● Exercise
In the records below, locate the line containing "搜索 (606, 68)", then extract it and all following lines exactly, ending with the last line.

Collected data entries
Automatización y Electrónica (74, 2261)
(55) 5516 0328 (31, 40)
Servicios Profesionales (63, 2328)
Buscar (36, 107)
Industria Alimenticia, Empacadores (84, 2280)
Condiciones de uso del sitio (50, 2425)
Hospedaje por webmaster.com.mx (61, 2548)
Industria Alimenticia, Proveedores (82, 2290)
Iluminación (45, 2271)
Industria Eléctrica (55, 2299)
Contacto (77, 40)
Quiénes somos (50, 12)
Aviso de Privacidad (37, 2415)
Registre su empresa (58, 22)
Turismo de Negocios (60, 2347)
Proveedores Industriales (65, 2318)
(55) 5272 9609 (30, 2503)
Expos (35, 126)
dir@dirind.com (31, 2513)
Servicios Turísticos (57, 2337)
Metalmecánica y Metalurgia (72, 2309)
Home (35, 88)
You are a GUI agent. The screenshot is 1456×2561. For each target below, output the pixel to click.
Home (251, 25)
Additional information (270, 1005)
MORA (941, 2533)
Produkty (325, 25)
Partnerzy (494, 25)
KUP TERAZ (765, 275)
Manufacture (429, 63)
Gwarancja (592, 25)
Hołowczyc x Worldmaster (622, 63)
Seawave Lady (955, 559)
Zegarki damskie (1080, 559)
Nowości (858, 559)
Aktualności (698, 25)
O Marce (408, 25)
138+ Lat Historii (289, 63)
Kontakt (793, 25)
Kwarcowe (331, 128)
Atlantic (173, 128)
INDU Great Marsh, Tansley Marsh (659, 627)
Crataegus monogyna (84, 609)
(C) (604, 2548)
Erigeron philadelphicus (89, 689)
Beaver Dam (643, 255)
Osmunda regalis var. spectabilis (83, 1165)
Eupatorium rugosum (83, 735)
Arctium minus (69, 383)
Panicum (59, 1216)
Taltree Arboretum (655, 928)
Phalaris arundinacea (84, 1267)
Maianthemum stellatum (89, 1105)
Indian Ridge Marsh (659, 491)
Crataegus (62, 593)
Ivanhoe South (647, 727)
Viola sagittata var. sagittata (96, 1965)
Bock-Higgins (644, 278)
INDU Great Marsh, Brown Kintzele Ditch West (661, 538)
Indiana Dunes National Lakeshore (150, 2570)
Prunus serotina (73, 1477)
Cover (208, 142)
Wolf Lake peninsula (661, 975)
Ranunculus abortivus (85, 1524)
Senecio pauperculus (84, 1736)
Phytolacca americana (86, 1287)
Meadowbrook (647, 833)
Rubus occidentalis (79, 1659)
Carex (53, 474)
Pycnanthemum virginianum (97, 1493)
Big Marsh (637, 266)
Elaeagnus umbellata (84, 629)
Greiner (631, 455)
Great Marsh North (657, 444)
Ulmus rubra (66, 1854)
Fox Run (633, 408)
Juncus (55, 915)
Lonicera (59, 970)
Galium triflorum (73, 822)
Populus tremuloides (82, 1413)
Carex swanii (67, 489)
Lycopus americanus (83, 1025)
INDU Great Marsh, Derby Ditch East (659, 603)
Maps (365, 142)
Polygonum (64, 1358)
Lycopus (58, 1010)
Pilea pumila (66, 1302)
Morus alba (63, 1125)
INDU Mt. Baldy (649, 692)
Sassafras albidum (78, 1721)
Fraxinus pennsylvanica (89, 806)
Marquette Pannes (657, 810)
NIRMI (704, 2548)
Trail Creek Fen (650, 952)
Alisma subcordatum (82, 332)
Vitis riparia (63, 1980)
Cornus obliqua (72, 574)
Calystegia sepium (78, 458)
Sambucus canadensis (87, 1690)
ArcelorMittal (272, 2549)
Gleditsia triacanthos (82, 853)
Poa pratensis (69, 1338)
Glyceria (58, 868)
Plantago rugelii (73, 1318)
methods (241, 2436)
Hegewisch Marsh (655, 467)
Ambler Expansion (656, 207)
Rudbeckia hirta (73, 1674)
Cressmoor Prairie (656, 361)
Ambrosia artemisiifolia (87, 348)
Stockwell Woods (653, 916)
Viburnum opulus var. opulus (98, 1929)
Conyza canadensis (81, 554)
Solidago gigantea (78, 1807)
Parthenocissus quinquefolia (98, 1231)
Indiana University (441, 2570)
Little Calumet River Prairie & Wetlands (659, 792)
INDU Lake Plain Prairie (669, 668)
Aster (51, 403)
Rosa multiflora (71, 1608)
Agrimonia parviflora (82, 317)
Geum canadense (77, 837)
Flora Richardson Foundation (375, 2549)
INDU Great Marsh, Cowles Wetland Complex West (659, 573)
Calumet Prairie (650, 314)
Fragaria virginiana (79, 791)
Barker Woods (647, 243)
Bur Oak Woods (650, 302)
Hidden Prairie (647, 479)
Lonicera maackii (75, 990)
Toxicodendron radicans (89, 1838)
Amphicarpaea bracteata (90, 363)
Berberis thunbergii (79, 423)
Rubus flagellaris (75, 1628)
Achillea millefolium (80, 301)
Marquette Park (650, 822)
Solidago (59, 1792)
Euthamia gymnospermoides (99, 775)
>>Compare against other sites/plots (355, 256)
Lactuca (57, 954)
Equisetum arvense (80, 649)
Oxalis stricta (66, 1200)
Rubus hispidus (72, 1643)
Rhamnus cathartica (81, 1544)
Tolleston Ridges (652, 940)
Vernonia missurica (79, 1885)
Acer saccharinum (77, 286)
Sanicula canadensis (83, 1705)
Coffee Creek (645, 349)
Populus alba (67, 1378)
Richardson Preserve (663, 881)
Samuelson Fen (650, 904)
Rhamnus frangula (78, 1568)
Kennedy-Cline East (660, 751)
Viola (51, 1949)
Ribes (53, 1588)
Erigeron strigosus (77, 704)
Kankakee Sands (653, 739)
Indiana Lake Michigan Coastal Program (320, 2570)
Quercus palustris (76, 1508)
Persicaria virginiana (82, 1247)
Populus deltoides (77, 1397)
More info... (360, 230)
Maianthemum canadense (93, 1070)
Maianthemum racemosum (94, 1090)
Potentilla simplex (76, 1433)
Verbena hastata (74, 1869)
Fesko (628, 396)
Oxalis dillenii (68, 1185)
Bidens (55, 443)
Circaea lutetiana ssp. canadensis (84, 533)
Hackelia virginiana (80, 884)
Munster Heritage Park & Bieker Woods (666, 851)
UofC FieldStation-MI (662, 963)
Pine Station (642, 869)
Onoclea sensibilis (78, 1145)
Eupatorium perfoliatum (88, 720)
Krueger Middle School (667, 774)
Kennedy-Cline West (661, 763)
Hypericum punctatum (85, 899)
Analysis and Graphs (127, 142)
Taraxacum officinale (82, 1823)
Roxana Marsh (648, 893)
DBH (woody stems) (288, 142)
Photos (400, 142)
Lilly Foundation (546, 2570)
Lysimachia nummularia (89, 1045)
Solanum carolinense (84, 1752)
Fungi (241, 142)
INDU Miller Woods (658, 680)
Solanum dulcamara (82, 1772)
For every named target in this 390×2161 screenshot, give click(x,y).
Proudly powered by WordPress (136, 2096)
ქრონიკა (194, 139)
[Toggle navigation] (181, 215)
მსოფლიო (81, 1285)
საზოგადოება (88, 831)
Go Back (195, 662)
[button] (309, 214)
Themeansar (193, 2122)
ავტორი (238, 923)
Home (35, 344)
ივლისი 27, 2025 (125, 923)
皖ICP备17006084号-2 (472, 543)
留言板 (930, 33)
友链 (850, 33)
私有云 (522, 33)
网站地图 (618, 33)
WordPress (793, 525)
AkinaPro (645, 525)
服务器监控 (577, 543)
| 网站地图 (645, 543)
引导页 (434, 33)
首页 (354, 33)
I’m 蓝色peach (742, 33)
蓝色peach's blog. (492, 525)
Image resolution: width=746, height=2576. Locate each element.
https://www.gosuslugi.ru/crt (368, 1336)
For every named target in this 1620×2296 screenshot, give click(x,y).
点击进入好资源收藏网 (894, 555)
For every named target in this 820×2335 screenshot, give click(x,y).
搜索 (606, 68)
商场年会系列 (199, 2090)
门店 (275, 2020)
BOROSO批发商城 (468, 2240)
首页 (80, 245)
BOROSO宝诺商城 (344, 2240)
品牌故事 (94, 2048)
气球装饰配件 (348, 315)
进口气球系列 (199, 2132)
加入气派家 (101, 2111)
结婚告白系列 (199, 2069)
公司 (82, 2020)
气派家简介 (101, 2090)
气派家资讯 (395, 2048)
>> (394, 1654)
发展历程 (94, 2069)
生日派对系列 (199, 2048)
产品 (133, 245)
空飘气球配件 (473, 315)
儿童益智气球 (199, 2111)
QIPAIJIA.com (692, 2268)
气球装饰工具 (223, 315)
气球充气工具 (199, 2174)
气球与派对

● Answer box
搜索 (606, 68)
商场年会系列 (199, 2090)
门店 (275, 2020)
BOROSO批发商城 (468, 2240)
首页 (80, 245)
BOROSO宝诺商城 (344, 2240)
品牌故事 (94, 2048)
气球装饰配件 (348, 315)
进口气球系列 (199, 2132)
加入气派家 (101, 2111)
结婚告白系列 (199, 2069)
公司 (82, 2020)
气派家简介 (101, 2090)
气派家资讯 (395, 2048)
>> (394, 1654)
发展历程 (94, 2069)
生日派对系列 (199, 2048)
产品 (133, 245)
空飘气球配件 (473, 315)
儿童益智气球 (199, 2111)
QIPAIJIA.com (692, 2268)
气球装饰工具 (223, 315)
气球充气工具 (199, 2174)
气球与派对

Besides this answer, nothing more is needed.